Balas perdidas causam mortes em série no Rio; especialistas culpam guerra entra traficantes
Moradores do Grande Méier, na zona norte, estão assustados com a violência
A reportagem do Domingo Espetacular conversou com especialistas em segurança pública para entender os motivos da onda de violência. De acordo com Vinícius Cavalcante, os crimes estão ligados à guerra entre traficantes.
— Você tem o aumento da quantidade de criminosos nessas áreas, que recebeu reforço de criminosos de outras áreas que foram pacificadas. Você tem a questão de que os criminosos não têm escrúpulos na utilização da arma de fogo. Essas armas de fogo, que são armas clandestinas e algumas delas de grande capacidade, como fuzis, submetralhadoras etc. São
disparadas a esmo, são disparadas sem nenhum critério.

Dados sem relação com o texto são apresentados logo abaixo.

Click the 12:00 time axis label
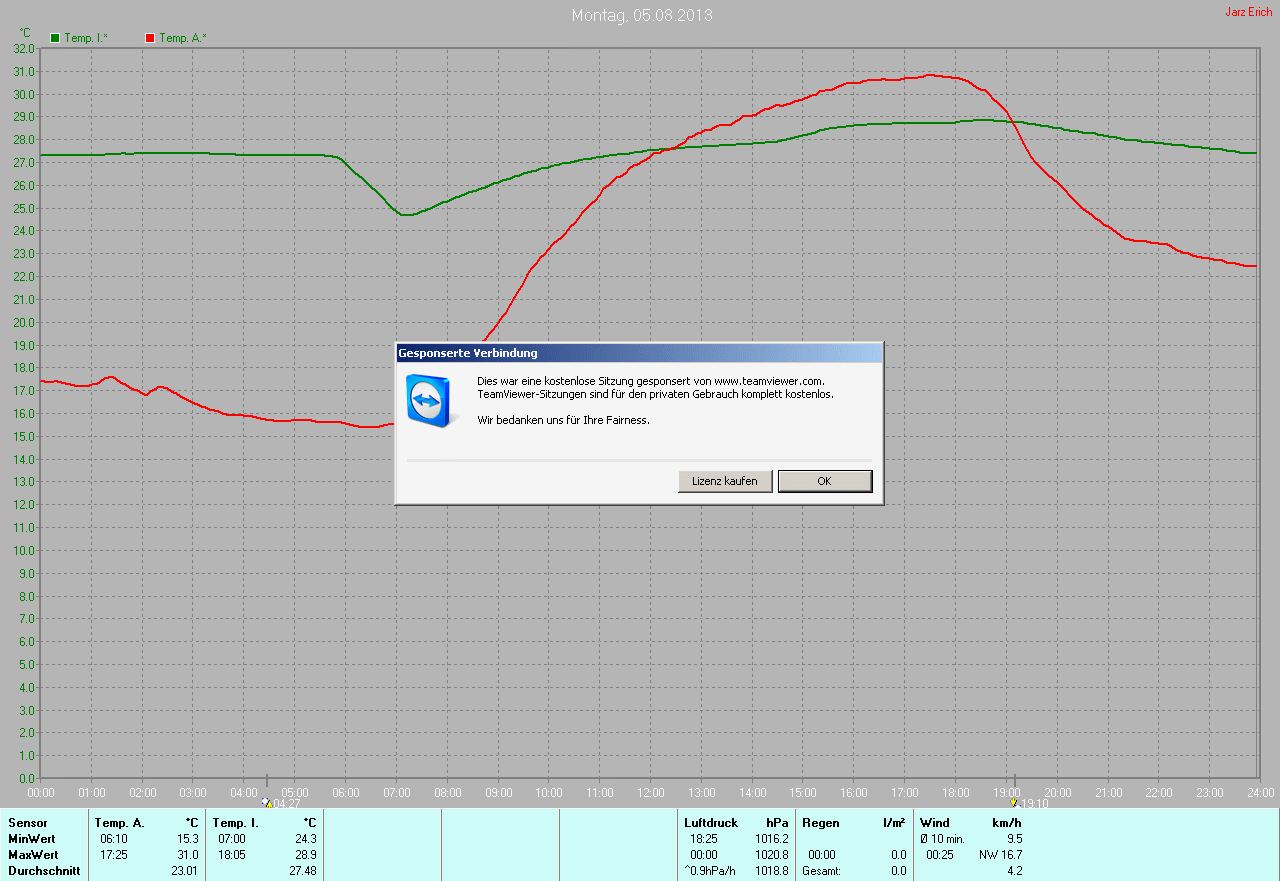The height and width of the screenshot is (881, 1280). 650,792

Há 40 comunidades no Grande Méier, a maioria dominada por traficantes. Cerca de 300 mil pessoas vivem na região e estão assustadas com os casos de violência.
Lenin Pires, professor de segurança pública da Universidade Federal Fluminense, fez coro à teoria de que a ocupação policial nas principais comunidades da zona sul provocou uma transferência de traficantes para a zona norte.
— Há uma reconfiguração territorial no mercado de drogas e de práticas ilícitas, que fazem com que haja uma disputa de territórios em diferentes regiões da cidade como, por exemplo, acontece na região norte e particularmente na região do grande Méier.
A primeira morte ocorreu no dia 21 de dezembro, quando Flávia Costa da Silva foi atingida em um ônibus, a caminho do trabalho. A bala perfurou a cabeça e, após três dias internada, a moça não resistiu. Já a pequena Adrielly, de 10 anos, foi baleada dentro de casa na véspera de Natal. O enterro ocorreu neste sábado (5).
A poucas quadras de onde Adrielly foi baleada, Aline Cistina Ramos foi alvejada nas costas, dentro de um taxi, e também morreu. Mais dois casos de bala perdida foram registrados no Réveillon.